You know you’re getting old when you find a new taste has been added to the basic four of salty, sweet, sour, and bitter you learned in school. Well folks, there’s a new taste in town, and its name is umami! Translated as “delicious” in Japanese, it is most often thought of as “savory” in English. Writing in The New Yorker in March of 2015, Hannah Goldfield defined umami as “Any food in which glutamic acid occurs naturally or after cooking, aging or fermentation.” Foods distinguished by a meaty intensity like seared beef, soy sauce, Parmesan cheese, anchovies, and ripe tomato are identified as umami. If you’re a foodie, you know there is a sixth basic taste found in mainly Chinese and Indian cuisine – pungency or hotness. The reality is none of us could taste any food if it weren’t for our amazing tongues. Small bumps called papillae cover our tongues; within each papilla are hundreds of taste buds designed to make sure we eat enough healthy food for well-being and avoid foods harmful or poisonous to us. Most of us depend on our taste buds to act as informants about the food we eat. Without any effort on our part, our taste buds let us know about texture, sensations, and temperature. Using our sense of taste to its fullest intensity means we can make eating an emotional as well as a physical experience. One could argue that taste begins with the person who plans and prepares the meals. Cooking for the important people in one’s life is a way of showing love and demonstrating recognition of the favorite foods and meals of those who meet at the table. The pleasure of eating foods we enjoy gives pleasure and creates memories.
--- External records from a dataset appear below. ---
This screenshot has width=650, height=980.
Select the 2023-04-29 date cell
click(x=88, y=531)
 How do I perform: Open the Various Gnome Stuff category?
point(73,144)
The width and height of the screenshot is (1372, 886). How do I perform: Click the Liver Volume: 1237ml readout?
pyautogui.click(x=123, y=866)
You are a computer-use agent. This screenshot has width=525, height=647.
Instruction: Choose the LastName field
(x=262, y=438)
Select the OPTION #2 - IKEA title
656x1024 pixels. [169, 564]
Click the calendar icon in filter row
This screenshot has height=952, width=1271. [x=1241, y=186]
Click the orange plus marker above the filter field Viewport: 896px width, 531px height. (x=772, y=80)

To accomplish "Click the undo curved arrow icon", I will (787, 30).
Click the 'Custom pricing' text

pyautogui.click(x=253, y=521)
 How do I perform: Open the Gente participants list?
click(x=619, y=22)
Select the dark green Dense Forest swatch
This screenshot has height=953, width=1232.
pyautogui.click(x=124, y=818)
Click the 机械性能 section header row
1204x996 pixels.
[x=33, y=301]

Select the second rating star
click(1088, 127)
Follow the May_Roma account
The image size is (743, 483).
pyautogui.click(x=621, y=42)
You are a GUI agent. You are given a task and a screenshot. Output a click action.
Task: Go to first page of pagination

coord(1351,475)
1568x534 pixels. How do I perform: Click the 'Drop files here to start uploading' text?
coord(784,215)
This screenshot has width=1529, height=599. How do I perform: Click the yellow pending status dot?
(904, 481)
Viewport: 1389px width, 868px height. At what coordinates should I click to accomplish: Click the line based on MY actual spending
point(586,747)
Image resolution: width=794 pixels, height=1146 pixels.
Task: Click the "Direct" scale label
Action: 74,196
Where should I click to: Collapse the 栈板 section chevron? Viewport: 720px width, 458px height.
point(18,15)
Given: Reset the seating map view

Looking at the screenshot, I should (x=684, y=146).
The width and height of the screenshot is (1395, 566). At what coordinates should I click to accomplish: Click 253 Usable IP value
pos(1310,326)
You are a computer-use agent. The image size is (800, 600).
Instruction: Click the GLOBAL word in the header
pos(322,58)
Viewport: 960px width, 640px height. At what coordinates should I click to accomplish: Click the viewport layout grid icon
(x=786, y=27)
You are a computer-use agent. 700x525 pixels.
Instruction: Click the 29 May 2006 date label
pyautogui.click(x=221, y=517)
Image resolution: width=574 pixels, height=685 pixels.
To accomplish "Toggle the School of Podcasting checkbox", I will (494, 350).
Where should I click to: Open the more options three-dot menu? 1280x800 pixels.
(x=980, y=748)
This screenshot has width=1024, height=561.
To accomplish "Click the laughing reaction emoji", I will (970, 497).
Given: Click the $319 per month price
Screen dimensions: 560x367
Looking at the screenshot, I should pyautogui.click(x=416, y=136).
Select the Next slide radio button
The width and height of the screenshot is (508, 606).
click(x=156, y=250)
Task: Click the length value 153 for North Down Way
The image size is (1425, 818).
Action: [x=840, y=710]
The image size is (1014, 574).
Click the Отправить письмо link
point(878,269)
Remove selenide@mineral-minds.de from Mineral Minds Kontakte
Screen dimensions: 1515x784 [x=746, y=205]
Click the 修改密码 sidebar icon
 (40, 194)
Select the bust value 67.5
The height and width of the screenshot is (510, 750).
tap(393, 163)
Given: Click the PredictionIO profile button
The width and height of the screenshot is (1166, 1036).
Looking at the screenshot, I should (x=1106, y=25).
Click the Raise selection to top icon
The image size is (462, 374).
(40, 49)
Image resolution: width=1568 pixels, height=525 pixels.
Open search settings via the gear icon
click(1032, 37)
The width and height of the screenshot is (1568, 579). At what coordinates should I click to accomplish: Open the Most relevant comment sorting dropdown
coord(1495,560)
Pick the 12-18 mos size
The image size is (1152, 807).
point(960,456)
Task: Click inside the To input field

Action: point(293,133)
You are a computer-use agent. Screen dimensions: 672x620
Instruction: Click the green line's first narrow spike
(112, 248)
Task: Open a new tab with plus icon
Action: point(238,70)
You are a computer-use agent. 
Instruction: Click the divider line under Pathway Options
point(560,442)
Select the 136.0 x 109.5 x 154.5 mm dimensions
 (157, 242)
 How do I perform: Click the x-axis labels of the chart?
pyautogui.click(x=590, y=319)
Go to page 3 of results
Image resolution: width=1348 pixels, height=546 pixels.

Taking the time to appreciate each bite has the power to bring us closer to a mind-body-spirit experience.

To unite mindfulness with your sense of taste, take a minute or two to try the following mindful eating exercise like the one from www.MindfulnessDiet.com:

  • Choose a small piece of food you like – a grape, cookie, cheese stick, etc.

  • Explore the food, using as many of your senses as seems good to you.

  • Close your eyes and use your sense of touch to become acquainted with how it feels

  • Smell the food – how does the smell of the food make you feel?

  • Eat the food, chewing slowly.

  • When finished, take a few moments to breathe deeply and review how it felt to eat mindfully.

  • Allow this exercise to influence the way you approach eating in the future.